Before concluding their task as trustees, McCarthy and Swan submitted to Judge Symes an account of improvements on the railroad. Reminding him that at the outset of their task he had instructed them to elevate the condition of the road, the men revealed that they had spent $58,000,000 for additions and betterments plus almost $15,000,000 chargeable to operating expenses incident to improvement. In a dozen years the Rio Grande had built or rebuilt a total of 401 new bridges and had repaired more than that number. More than 1,100 miles of rail were replaced, half of which was with new rail. Nearly 500 miles of track were now operated under Centralized Traffic Control.
New equipment characterized the Rio Grande. Ninety-three locomotives, fifty-two of which were diesel, had been purchased since 1935. The road owned nearly five thousand new freight cars and five hundred more were on order. Also on order were stainless steel passenger cars to fill the Rio Grande's mileage proportion (22.5%) of a new transcontinental train (the California Zephyr) to be operated by the Burlington, Rio Grande and Western Pacific lines between Chicago and San Francisco.
To protect the new trains, and in the interest of economy, other improvements were made. The installation of slide detector fences, the widening of cuts, and the purchase of off-track equipment, meant increased efficiency and more perfectly maintained schedules. Along the track were new and modern depots at nine important cities, improved round-house facilities costing nearly a million dollars, and terminal improvements at all principal terminals.

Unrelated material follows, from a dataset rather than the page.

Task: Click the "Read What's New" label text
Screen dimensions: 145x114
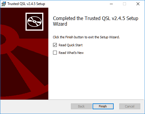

In addition to such tangible additions the trustees could point to sweeping changes in personnel methods and relations. That indifference no longer characterized Rio Grande attitudes was demonstrated in the care with which new employees were selected, the development of an aggressive, long-range advertising program, and efforts to stimulate local agricultural and industrial development. From a moribund railroad, whose employees frequently gave only the minimum compliance, there had sprung a revitalized business organization staffed by young, imaginative and alert railroaders. It was this that Wilson McCarthy and Henry Swan handed back after a dozen years of careful rebuilding and polishing. Always the trustees refused credit, again and again referring to Judge Symes as savior of the home railroad of Colorado and Utah. For the first time since its founding, the Rio Grande was soundly organized, ready to reap the rewards of independence.
The Rio Grande, with the men who had so successfully molded it from a derelict to one of the most modern railroads in the country at its head, turned its attention to the further development of an area rich in economic potential. How eminently they succeeded is no more eloquently portrayed than in the road's annual reports which reveal a peacetime business surpassing the artificially stimulated wartime traffic by a substantial margin. And as residents of the region watch the "Grande Gold" and black diesels whisk heavily laden bright new freight trains through mountain passes, or stop to admire the shiny California Zephyr as it makes its way, every seat filled, to the Pacific Coast, they are proud, for no longer is their railroad a "bankrupt hunk of rusty junk." The "Dangerous and Rapidly Growing Worse" is no more.